In Peter Levinsohn, the company is getting an executive with arguably less operational experience than his cousin but someone who has a record of cutting deals to distribute Fox video products on digital services like Amazon, iTunes and AOL. Moreover, people close to the company said Mr. Murdoch would probably invest in whatever Ross Levinsohn did next, though Mr. Levinsohn declined to discuss his plans. “This is not a bad thing for me, or for them,” he said.
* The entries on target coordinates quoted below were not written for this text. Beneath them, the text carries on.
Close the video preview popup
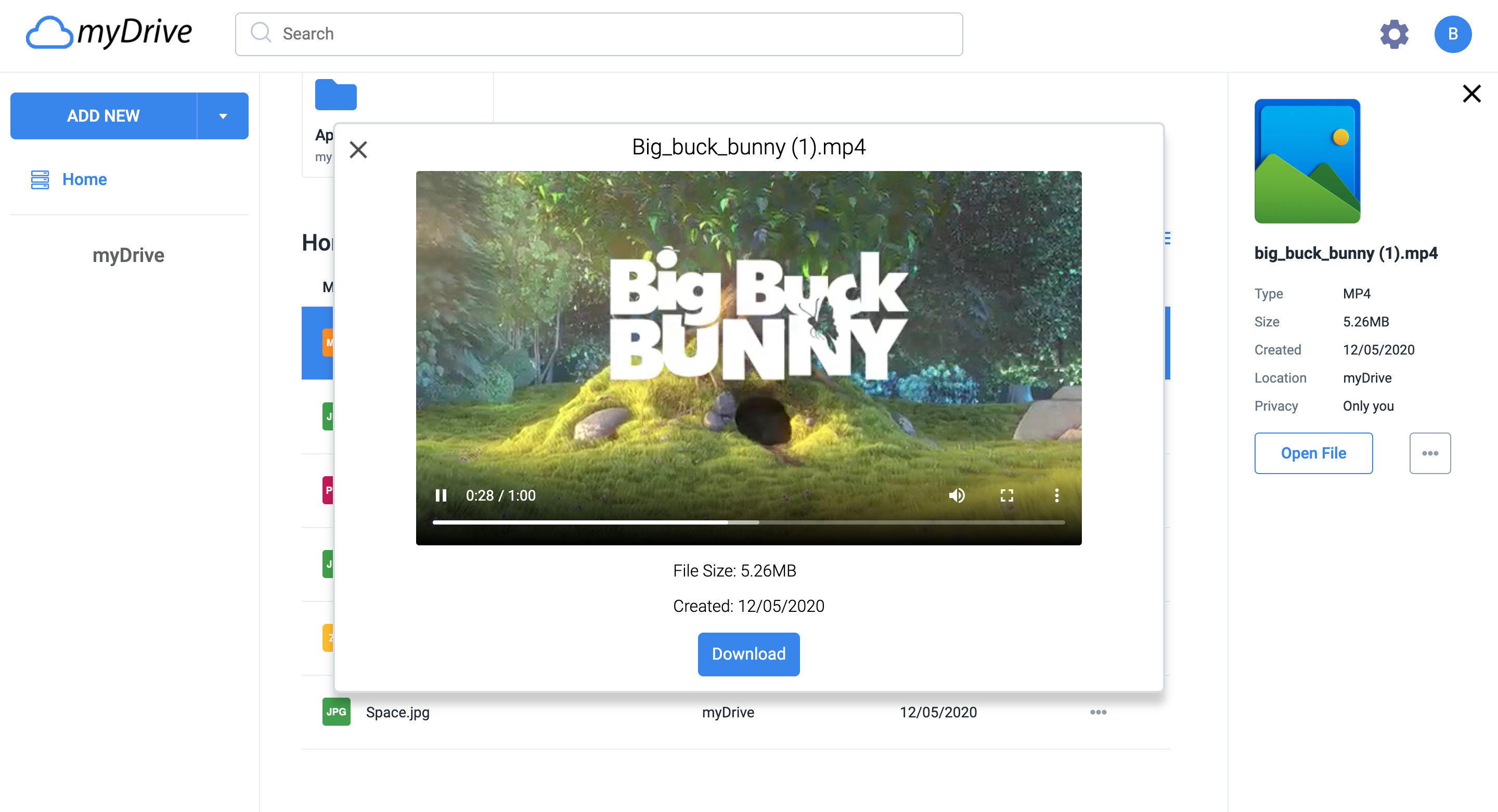Screen dimensions: 1498x812 358,150
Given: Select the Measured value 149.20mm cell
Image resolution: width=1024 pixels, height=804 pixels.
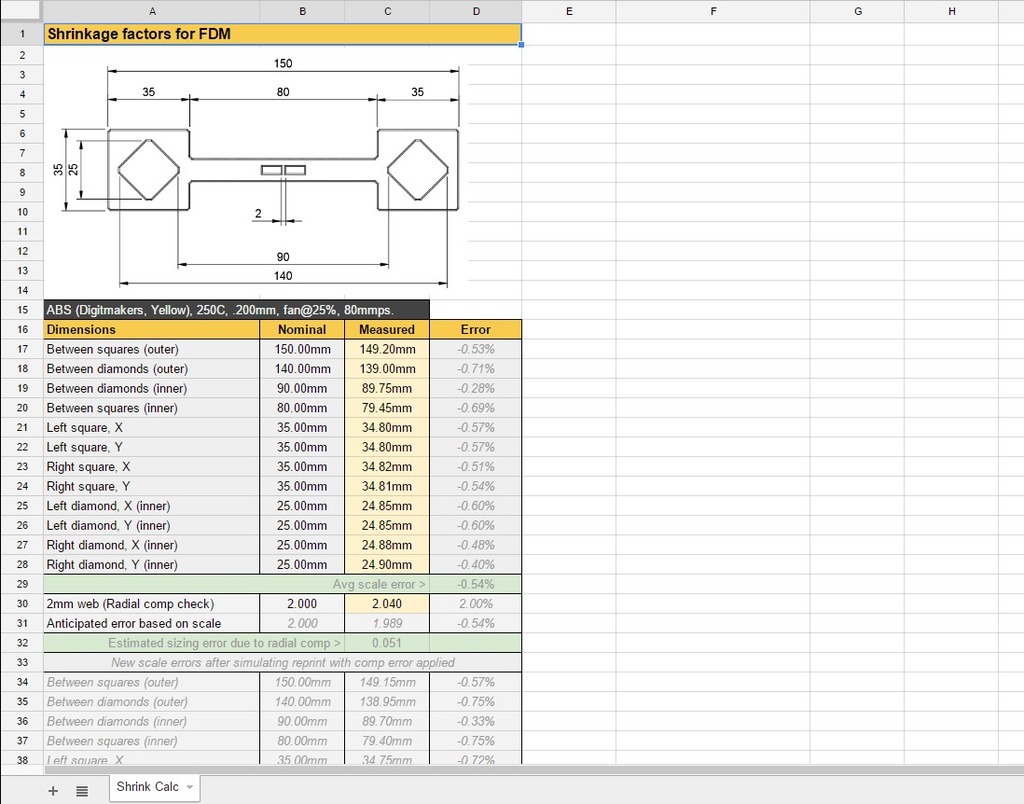Looking at the screenshot, I should point(387,350).
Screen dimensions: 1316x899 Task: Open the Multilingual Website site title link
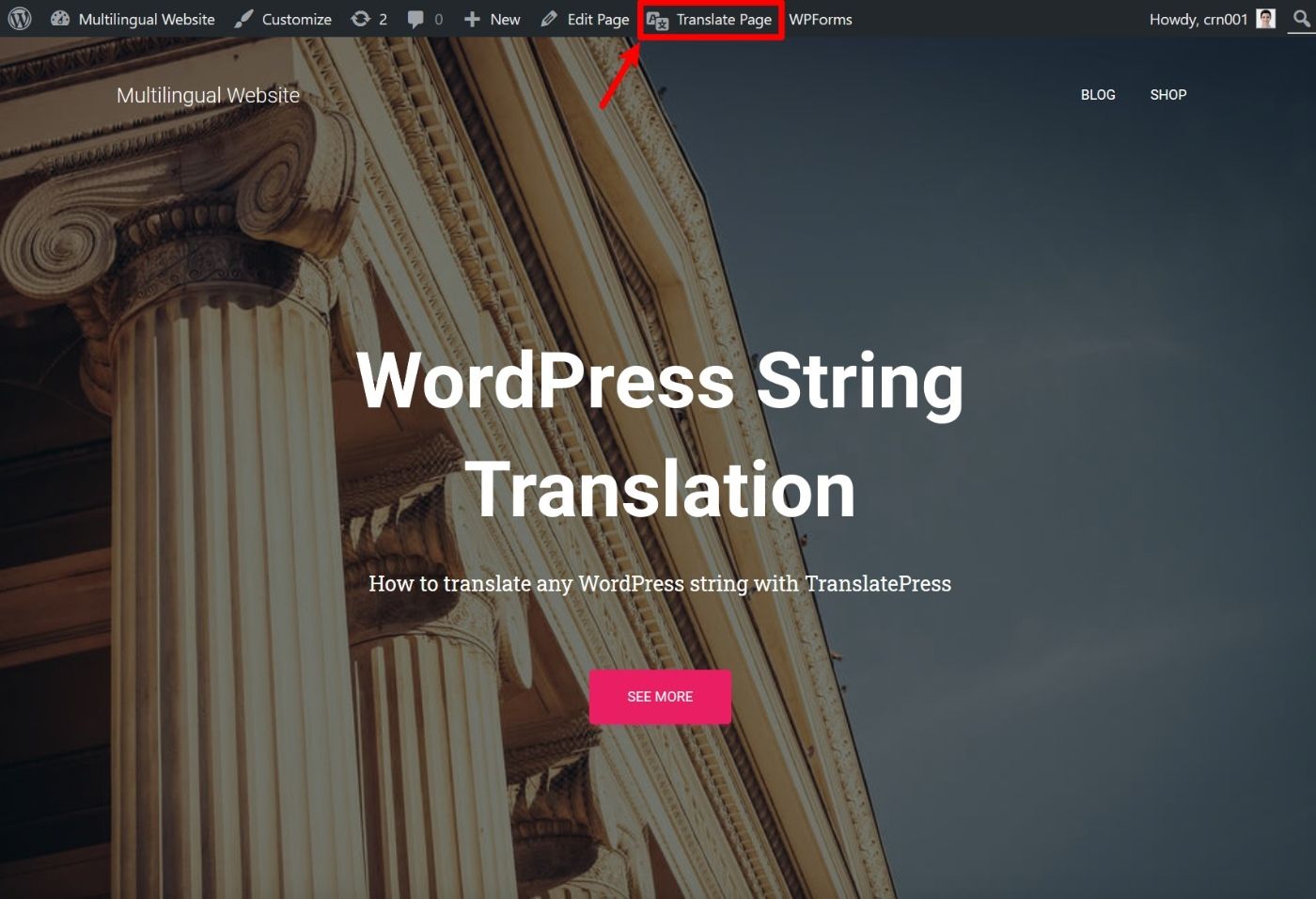[207, 94]
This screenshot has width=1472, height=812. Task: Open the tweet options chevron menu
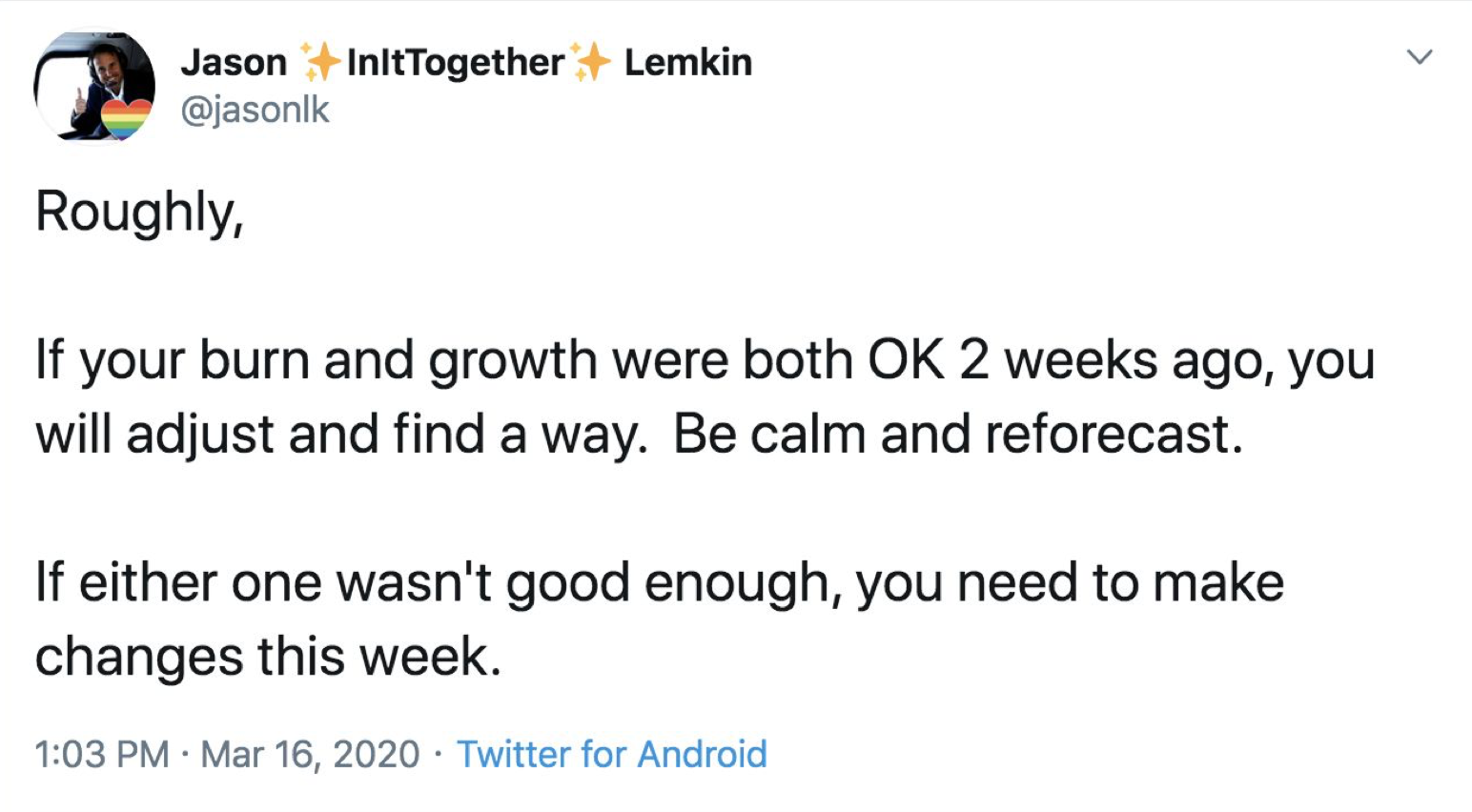1420,58
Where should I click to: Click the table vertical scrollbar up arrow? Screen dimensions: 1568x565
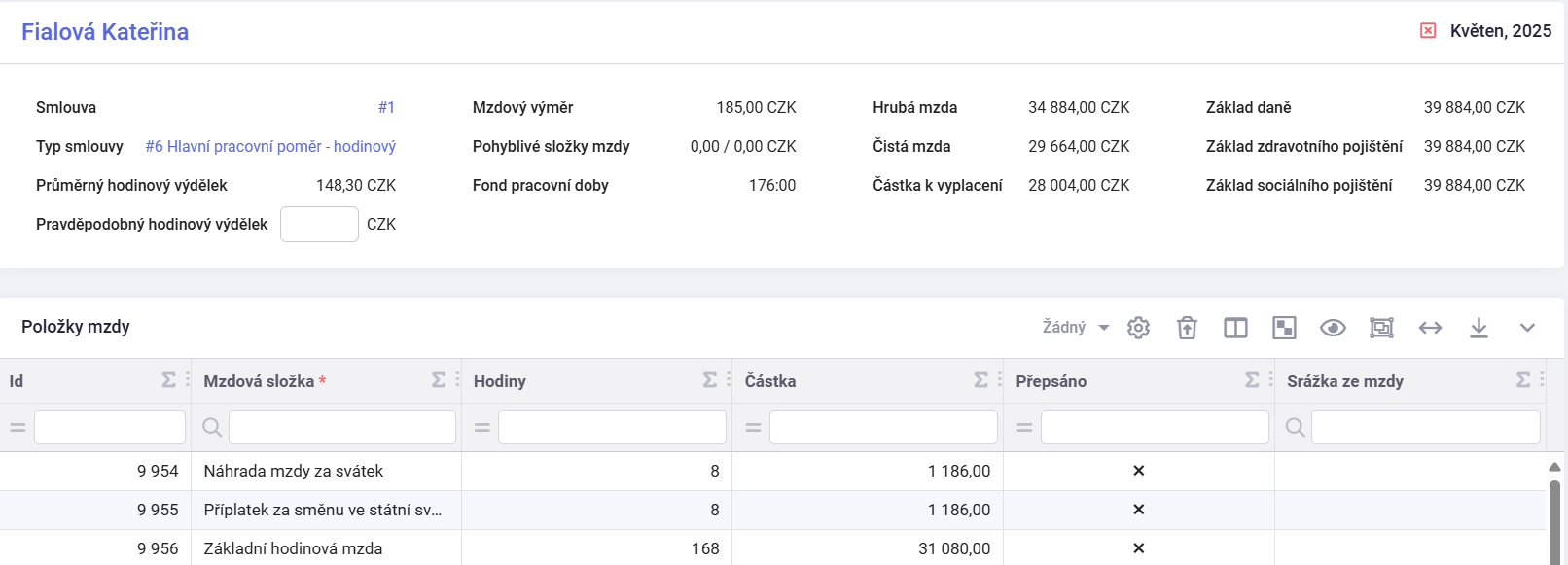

In Mr. Kramer’s case, he made a tidy fortune selling MarketWatch and said he had never meant to take a full-time job but had enjoyed “proselytizing” about digital media across CBS and improving its Web sites. The hiring of Mr. Smith, a former Allen & Company investment banker with deep connections in Silicon Valley, came as alarm bells went off throughout media companies when Google swallowed YouTube.
CBS’s emphasis shifted from building assets internally to identifying and becoming involved with the hottest next thing. “If I was 35, I would have stayed,” said Mr. Kramer, who is 56.
Mr. Hirschhorn, who is a couple of decades younger than Mr. Kramer, said he joined Viacom in 2000 after selling a Web design start-up to the company and had never known what it was like to work in a big corporation.
After a few years of working on various online businesses at MTV Networks, it was time for a change. For his part, he yearned to get involved in another start-up or young company. (He says he’s about to take just such a job.) Meanwhile, as is typical of what can happen in these roles, Viacom’s thinking about the position was also changing.
Geoffrey K. Sands, who heads the North American media consulting practice at McKinsey & Company, told me that the tension between old and new in the latest round of digital executive changes might be missing the bigger point.
“There’s a general tendency to focus too much on individuals and make too much of who’s in and who’s out,” Mr. Sands said. “You’re going to need people who are visionary and innovative about the opportunities created by digital media, but I would look less at the individuals and more at the teams they’re putting together.”
Indeed, if the challenges of competing with Internet giants and whiz kids in garages weren’t daunting enough, one of the biggest factors for success in these jobs is organizational: does the anointed guru have the juice to cross over existing divisions and to introduce newfangled businesses that may actually hurt before they help? At NBC, for example, the current lineup of digital and Internet projects — only some of which report wholly to Ms. Comstock — resembles a Tokyo subway map.
In a way, the tenure of a chief digital genius weirdly mirrors the fickle nature of the Web itself: hits can appear very quickly, but only a few stick around for the long haul.